La flore s’est considérablement modifiée au cours des années. Le paysage de base, constitué par les forêts denses, globalement subdivisées en forêts hygrophiles et forêts mésophiles, occupe à l’origine un tiers du territoire au sud et à l’ouest. Il est complété par les forêts claires ou savanes arborées ou boisées, qui s’étendent du Centre au Nord, avec toutefois de nombreux points de forêt dense sèche. De petites mangroves en outre existent sur la côte.
Le patrimoine forestier ivoirien était estimé en 2007 à 6 000 000 hectares ; il était estimé à près du double dans les années 1920. La zone forestière couvre aujourd’hui moins de la moitié inférieure du pays, tandis que les savanes septentrionales font la transition avec les pays du Sahel. L'exploitation de la forêt et son aménagement pour les cultures d'exportation ont fait disparaître une grande partie du couvert originel, et des indices de désertification existent dans la savane.

Faune

La faune présente une richesse particulière, avec de nombreuses espèces animales (vertébrés, invertébrés, animaux aquatiques et parasites). Parmi les mammifères, l’animal le plus emblématique reste l’éléphant, dont les défenses, constituées d'ivoire, ont jadis été une importante source de revenus. Espèce autrefois abondante en forêt comme en savane, l’éléphant a été intensément chassé et braconné. Aussi ne subsiste-t-il que dans les réserves et parcs et en quelques points des forêts où il est côtoyé par l’hippopotame, plus lié aux zones de savanes, l’hylochère ou sanglier géant, l’antilope et d’autres céphalophes, des buffles, des singes, des rongeurs, des pangolins et des carnivores, parmi lesquels le lion, la panthère et la mangouste. Les oiseaux, dont plusieurs centaines d’espèces ont été identifiées, embellissent les paysages. On trouve également un très grand nombre de plus petites espèces parmi les invertébrés comme des mollusques, des insectes, des espèces aquatiques, etc. Certains animaux, célèbres dans la zone plus humide du Sud, deviennent, à l’image de quelques espèces de chimpanzé, plus rares. Bien d’autres espèces sont en voie de disparition.
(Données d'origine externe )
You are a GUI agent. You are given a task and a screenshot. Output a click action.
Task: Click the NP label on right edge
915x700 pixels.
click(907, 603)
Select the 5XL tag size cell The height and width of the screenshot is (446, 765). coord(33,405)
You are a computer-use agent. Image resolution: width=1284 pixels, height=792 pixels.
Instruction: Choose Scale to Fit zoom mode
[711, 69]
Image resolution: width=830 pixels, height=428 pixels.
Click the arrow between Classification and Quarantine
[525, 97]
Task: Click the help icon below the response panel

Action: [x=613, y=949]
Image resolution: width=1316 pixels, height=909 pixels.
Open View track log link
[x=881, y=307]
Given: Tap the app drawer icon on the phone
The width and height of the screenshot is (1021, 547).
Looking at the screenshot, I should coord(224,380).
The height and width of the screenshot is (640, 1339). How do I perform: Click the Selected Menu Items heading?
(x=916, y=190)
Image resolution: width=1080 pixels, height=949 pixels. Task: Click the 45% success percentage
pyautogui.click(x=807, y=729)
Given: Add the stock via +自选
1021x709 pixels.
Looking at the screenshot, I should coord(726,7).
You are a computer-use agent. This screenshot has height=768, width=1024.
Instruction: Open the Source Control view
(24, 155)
Cours d’eau (Hydrographie)

Quatre fleuves principaux s'écoulent du nord vers le sud, ce sont :

- le Cavally qui prend sa source en guinée et marque la frontière avec le Libéria ;
- le Sassandra prend également sa source en Guinée sous le nom de Férédougouba et coule d’abord d’ouest en est avant de s’orienter dans la direction nord-sud en Côte d’Ivoire et de se jeter dans l’océan Atlantique dans la région de San-Pédro;
- le Bandama qui prend sa source dans la région de Boundiali en Côte d’Ivoire ;
- le Comoé qui prend sa source au Burkina-Faso.